For thread devices throttle the response to BlockQuery by an interval specified in kBdxThrottleIntervalInMsecs so that we don't overload the network with frequent BDX messages

nivi-apple · nivi-apple · commit 4e943d0d1cdf · 2025-02-11T20:58:37.000-08:00
diff --git a/src/darwin/Framework/CHIP/MTRDeviceController_Concrete.h b/src/darwin/Framework/CHIP/MTRDeviceController_Concrete.h
@@ -223,6 +223,11 @@ NS_ASSUME_NONNULL_BEGIN
                             queue:(dispatch_queue_t)queue
                        completion:(void (^)(NSURL * _Nullable url, NSError * _Nullable error))completion;
 
+/**
+ * Returns YES if the MTRDevice corrresponding to the given node ID is a thread device, NO otherwise.
+ */
+- (BOOL)usesThreadForDevice:(chip::NodeId)nodeID;
+
 /**
  * Will return chip::kUndefinedFabricIndex if we do not have a fabric index.
  */
diff --git a/src/darwin/Framework/CHIP/MTRDeviceController_Concrete.mm b/src/darwin/Framework/CHIP/MTRDeviceController_Concrete.mm
@@ -1429,33 +1429,43 @@ - (BOOL)checkIsRunning:(NSError * __autoreleasing *)error
     return NO;
 }
 
-- (void)getSessionForNode:(chip::NodeId)nodeID completion:(MTRInternalDeviceConnectionCallback)completion
+- (BOOL)usesThreadForDevice:(chip::NodeId)nodeID
 {
-    // TODO: Figure out whether the synchronization here makes sense.  What
-    // happens if this call happens mid-suspend or mid-resume?
-    if (self.suspended) {
-        MTR_LOG_ERROR("%@ suspended: can't get session for node %016llX-%016llx (%llu)", self, self.compressedFabricID.unsignedLongLongValue, nodeID, nodeID);
-        // TODO: Can we do a better error here?
-        completion(nullptr, chip::NullOptional, [MTRError errorForCHIPErrorCode:CHIP_ERROR_INCORRECT_STATE], nil);
-        return;
+    if (nodeID == chip::kUndefinedNodeId)
+    {
+        return NO;
     }
 
-    // Get the corresponding MTRDevice object to determine if the case/subscription pool is to be used
+    // Get the corresponding MTRDevice object for the node id
     MTRDevice * device = [self deviceForNodeID:@(nodeID)];
 
     // TODO: Can we not just assume this isKindOfClass test is true?  Would be
     // really nice if we had compile-time checking for this somehow...

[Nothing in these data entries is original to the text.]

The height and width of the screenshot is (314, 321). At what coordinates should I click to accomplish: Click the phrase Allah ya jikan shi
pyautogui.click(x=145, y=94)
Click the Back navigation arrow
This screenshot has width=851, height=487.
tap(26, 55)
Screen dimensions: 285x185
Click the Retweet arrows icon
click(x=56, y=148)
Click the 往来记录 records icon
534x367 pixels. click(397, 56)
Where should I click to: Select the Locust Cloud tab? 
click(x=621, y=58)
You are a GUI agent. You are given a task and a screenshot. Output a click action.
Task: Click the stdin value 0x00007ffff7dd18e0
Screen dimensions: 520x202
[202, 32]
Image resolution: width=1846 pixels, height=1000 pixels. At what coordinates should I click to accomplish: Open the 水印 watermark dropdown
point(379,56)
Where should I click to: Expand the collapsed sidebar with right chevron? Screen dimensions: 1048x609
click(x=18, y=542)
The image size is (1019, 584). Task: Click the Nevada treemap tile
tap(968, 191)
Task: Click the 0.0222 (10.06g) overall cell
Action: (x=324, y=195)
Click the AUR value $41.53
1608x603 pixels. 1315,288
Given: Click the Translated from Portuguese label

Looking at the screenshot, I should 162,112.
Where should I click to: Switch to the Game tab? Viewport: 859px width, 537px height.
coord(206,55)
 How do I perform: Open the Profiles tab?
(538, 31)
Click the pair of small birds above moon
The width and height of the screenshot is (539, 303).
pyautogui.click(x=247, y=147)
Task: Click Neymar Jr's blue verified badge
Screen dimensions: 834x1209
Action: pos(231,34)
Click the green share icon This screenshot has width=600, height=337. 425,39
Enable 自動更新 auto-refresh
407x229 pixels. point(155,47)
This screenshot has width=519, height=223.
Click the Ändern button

     if (![device isKindOfClass:MTRDevice_Concrete.class]) {
         MTR_LOG_ERROR("%@ somehow has %@ instead of MTRDevice_Concrete for node ID 0x%016llX (%llu)", self, device, nodeID, nodeID);
-        completion(nullptr, chip::NullOptional, [MTRError errorForCHIPErrorCode:CHIP_ERROR_INCORRECT_STATE], nil);
-        return;
+        return NO;
     }
 
     auto * concreteDevice = static_cast<MTRDevice_Concrete *>(device);
 
+    BOOL usesThread = [concreteDevice deviceUsesThread];
+    return usesThread;
+}
+
+- (void)getSessionForNode:(chip::NodeId)nodeID completion:(MTRInternalDeviceConnectionCallback)completion
+{
+    // TODO: Figure out whether the synchronization here makes sense.  What
+    // happens if this call happens mid-suspend or mid-resume?
+    if (self.suspended) {
+        MTR_LOG_ERROR("%@ suspended: can't get session for node %016llX-%016llx (%llu)", self, self.compressedFabricID.unsignedLongLongValue, nodeID, nodeID);
+        // TODO: Can we do a better error here?
+        completion(nullptr, chip::NullOptional, [MTRError errorForCHIPErrorCode:CHIP_ERROR_INCORRECT_STATE], nil);
+        return;
+    }
+
     // In the case that this device is known to use thread, queue this with subscription attempts as well, to
     // help with throttling Thread traffic.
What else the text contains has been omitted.